Tested by this principle of law, it is true that in the present case the tract of land on which the waste is alleged to have been committed, is one of the vast number of tracts of land sought to be partitioned in the former action, supra. It is also true that the plaintiffs in the present action are the petitioners or plaintiffs in the former action, and that the defendants in the present action are some of the defendants in the former action. And it is true that in the complaint in the former action there are general allegations of waste, — without specifying any particular tract of land on which waste was committed, and without charging any particular defendant with acts of waste. Moreover, in the former action injunction against further waste was not sought. On the other hand, the present action relates to acts of waste subsequent in time and entirely independent of .those alleged in the “petition and complaint” in the former action. And here injunction against waste then being committed, and against further acts of waste is sought. The causes of action are different in the two actions, and the results sought are dissimilar. Indeed, a final judgment in the former action would not support a plea of res judicata in the present action. This, it is held, is one of the tests of identity. Bank v.

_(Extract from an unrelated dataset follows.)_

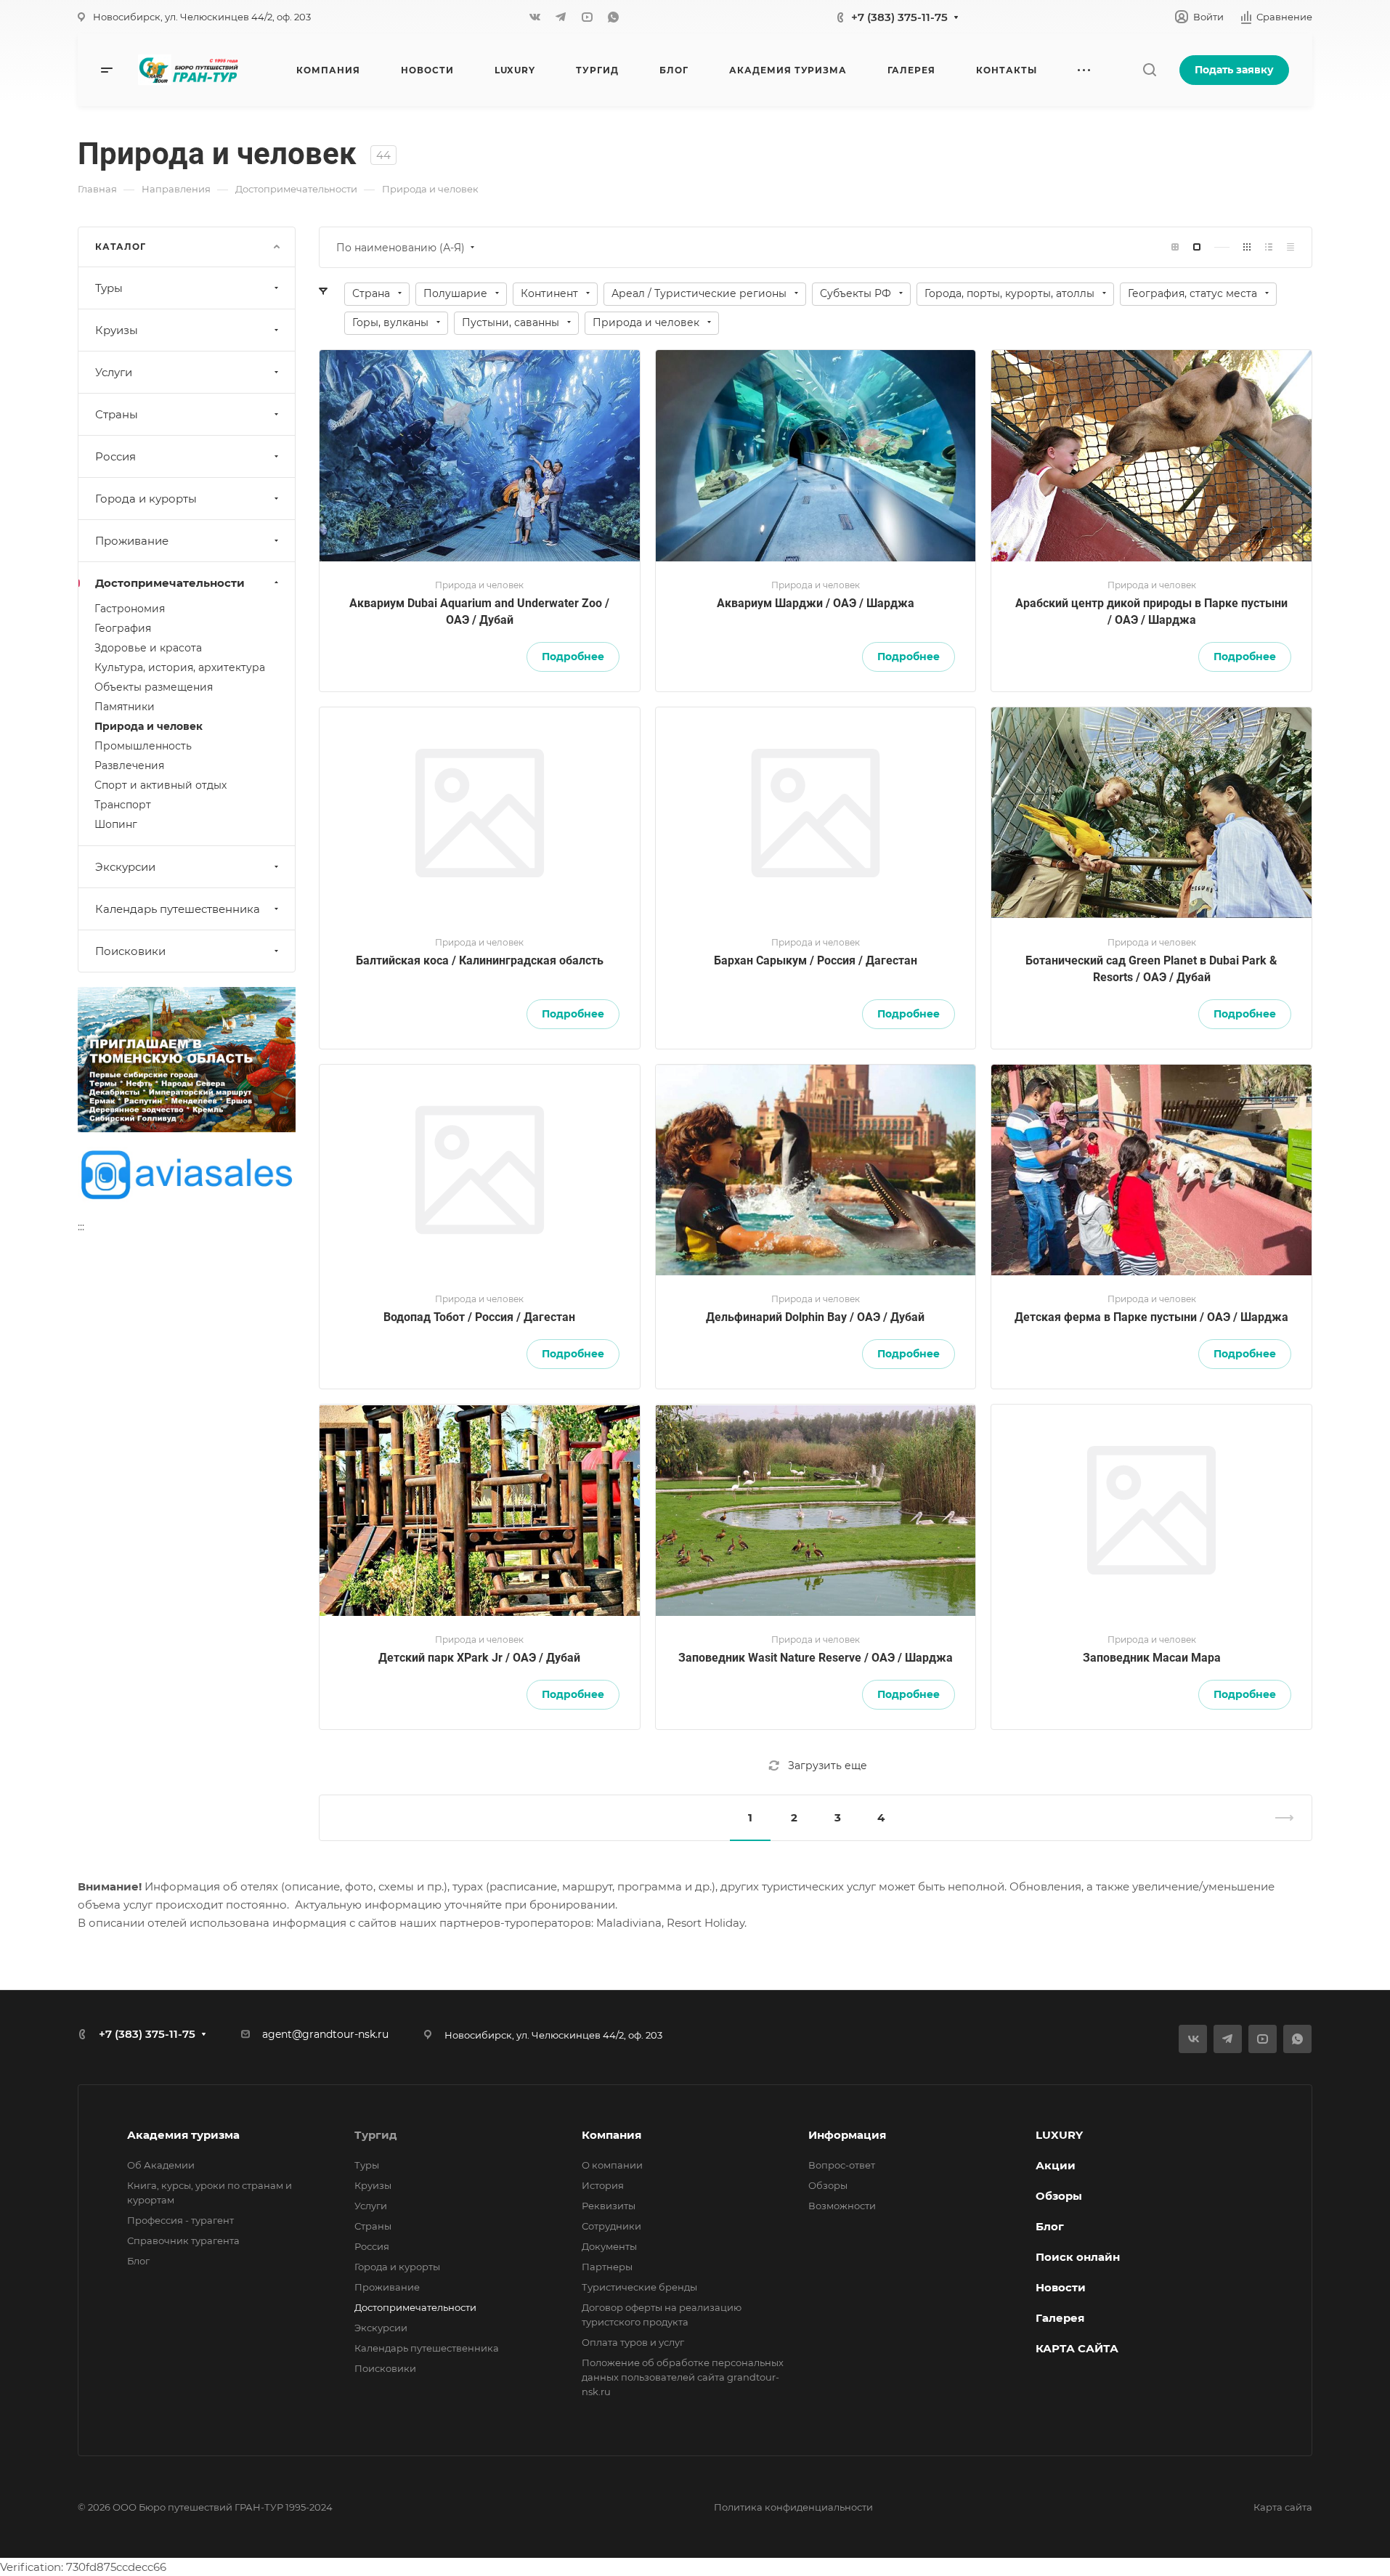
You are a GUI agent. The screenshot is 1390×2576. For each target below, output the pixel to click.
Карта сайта (1282, 2507)
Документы (609, 2246)
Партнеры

Broadhurst, 197 N.C. 365, 148 S.E. 452; Brown v. Polk, 201 N.C. 375, 160 S.E. 357; Taylor v. Schaub, supra.

Thus after full consideration of all assignments of error, and arguments of counsel, in brief filed and orally before the Court, presented by appellants in support thereof, no error is made to appear, and the judgment below is

Affirmed.

DeviN, J., took no part in consideration or decision of this appeal.